Excerpt provided:
---

Desert Forest Golf Course, A Desert Classic

The May 2004 issue of The Peak published three articles about the first golf courses in our area. Beginning October 15, 2017 we republished the article, which are entitled: “The Tale of Two Desert Courses,” “Ironwood Golf Course, Our First Desert Course” and “Desert Forest Golf Course, a Desert Classic.” The third and final article appears below.



I wrote the article below more than ten years ago when The Peak was a black and white print magazine.  I’m happy to say that unlike the Ironwood Golf Course, which is now a residential neighborhood, the Desert Forest Golf Course is still with us. It is a beautiful course and the black and white pictures in the 2004 article below don’t do it justice. To get a high-level, full-color view of the course in 2013, watch the Flyover Video before reading about the history of this innovative course.

---

Records shown:
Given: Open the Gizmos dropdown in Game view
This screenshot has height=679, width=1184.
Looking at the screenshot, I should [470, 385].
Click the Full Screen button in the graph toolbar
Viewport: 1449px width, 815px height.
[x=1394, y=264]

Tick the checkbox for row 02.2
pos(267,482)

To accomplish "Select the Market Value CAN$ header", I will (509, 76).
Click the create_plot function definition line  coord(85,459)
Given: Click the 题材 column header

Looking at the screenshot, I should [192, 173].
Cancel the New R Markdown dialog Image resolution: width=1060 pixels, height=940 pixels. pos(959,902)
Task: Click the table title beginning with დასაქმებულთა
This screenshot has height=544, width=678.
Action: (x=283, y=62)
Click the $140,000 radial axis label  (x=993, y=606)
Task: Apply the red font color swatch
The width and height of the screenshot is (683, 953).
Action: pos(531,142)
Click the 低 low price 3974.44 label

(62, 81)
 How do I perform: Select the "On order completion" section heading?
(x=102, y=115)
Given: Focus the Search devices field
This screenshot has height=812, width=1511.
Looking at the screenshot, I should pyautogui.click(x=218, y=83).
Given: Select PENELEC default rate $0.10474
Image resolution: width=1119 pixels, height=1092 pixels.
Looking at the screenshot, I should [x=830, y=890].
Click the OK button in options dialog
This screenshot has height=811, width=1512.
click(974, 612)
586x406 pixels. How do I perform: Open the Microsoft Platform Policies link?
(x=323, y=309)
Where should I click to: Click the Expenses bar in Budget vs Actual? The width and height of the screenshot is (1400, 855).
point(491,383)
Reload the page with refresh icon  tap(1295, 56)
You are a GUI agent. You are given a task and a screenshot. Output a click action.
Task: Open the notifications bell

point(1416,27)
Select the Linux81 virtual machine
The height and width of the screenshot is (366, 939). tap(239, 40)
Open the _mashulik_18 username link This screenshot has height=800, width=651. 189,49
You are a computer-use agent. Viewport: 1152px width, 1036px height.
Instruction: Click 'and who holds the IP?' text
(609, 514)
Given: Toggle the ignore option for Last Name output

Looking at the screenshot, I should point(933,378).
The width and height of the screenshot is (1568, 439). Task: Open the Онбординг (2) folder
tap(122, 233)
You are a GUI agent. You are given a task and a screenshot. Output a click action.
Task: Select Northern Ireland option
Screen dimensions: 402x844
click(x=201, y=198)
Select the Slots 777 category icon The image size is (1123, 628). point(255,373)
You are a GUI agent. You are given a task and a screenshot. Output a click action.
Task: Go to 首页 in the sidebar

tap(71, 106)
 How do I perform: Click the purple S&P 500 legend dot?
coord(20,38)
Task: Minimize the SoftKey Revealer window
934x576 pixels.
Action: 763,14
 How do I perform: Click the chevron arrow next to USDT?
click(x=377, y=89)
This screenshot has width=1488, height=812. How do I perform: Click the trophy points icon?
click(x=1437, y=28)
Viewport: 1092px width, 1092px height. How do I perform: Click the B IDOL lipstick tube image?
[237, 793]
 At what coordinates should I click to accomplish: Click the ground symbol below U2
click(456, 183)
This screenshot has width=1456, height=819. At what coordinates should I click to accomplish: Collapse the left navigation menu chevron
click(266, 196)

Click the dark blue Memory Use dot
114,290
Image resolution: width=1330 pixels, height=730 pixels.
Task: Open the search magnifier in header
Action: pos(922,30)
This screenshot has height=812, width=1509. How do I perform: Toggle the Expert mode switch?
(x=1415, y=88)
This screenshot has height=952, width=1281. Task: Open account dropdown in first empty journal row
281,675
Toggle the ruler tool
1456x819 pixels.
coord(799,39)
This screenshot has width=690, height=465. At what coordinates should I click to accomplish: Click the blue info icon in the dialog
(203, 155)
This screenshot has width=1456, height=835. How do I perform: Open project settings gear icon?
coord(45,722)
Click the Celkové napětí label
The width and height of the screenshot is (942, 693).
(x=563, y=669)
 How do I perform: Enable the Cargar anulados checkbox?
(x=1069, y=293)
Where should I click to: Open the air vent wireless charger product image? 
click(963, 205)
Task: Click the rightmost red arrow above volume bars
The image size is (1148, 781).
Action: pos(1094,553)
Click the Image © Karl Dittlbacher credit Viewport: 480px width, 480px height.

---

What is being asked: Reproduce, word for word, the part of the Desert Forest Golf Course introduction that opens with the words containing "I wrote the" and closes with "this innovative course.".

Written response:
I wrote the article below more than ten years ago when The Peak was a black and white print magazine.  I’m happy to say that unlike the Ironwood Golf Course, which is now a residential neighborhood, the Desert Forest Golf Course is still with us. It is a beautiful course and the black and white pictures in the 2004 article below don’t do it justice. To get a high-level, full-color view of the course in 2013, watch the Flyover Video before reading about the history of this innovative course.